Limbah Sludge Oil di Bintan

Jangan Salahkan Angin Utara, Salahkan Kita yang Diam Saja
Oleh : Opini
Sabtu | 31-08-2019 | 13:49 WIB
tino.jpg Honda-Batam
Tino Rila Sebayang, S.IP., M.Si. (Foto: Ist)

Oleh Tino Rila Sebayang, S.IP., M.Si.

KALI ini, saya ingin menyajikan sebuah narasi empiris. Ya, pengalaman sejak tahun 1999 - yang
hingga saat ini masih terus terulang. Cerita itu selaiknya kisah yang tak pernah mengenal kata "akhir", dan terus membekas di memori kepala saya.

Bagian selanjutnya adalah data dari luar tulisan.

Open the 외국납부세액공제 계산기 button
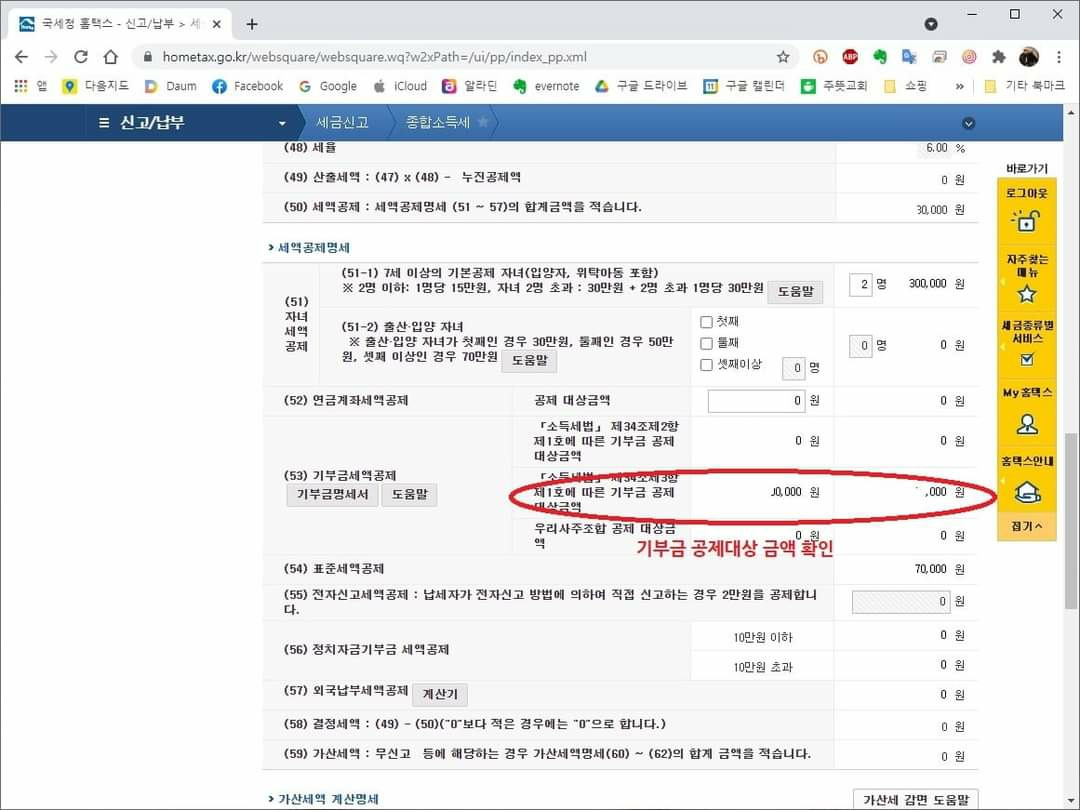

Bagaimana tidak? Limbah sludge oil di pesisir utara pulau Bintan, menggoreskan cerita yang kemudian bereproduksi menjadi sebuah problematika. Seolah, rakyat Bintan memiliki "musim tambahan" di setiap tahunnya, yaitu musim sludge oil di pesisir utara.

Kisah itu diawali dari ingatan yang masih jelas di kepala saya. Saat ayah saya yang turut terlibat dalam proses pembangunan, serta pembukaan tahap awal Kawasan Wisata Terpadu Lagoi di
kala itu.

Bermaksud untuk memperlihatkan, apa dan bagaimana pekerjaan seorang ayah yang bekerja di Departemen Kesehatan. Pengalaman itu menyisakan sebuah cerita, bukan soal bagaimana memberantas penyakit dan nyamuk endemik Malaria di sana. Melainkan sebuah ingatan, tentang pencemaran lumpur minyak hitam, yang menyelimuti pasir putih nan indah, di bumi negeri Lancang Kuning ini.

Kini, sejak saya mengenal dan mulai memahami sedikit persoalan tentang ancaman lingkungan
hidup. Atau setidaknya, empat tahun belakangan ini. Niat dan harapan saya mulai timbul -yakni, untuk berkontribusi dalam memberi ide serta gagasan, terkait limbah yang terkategori
sebagai Bahan Berbahaya dan Beracun (B3) itu.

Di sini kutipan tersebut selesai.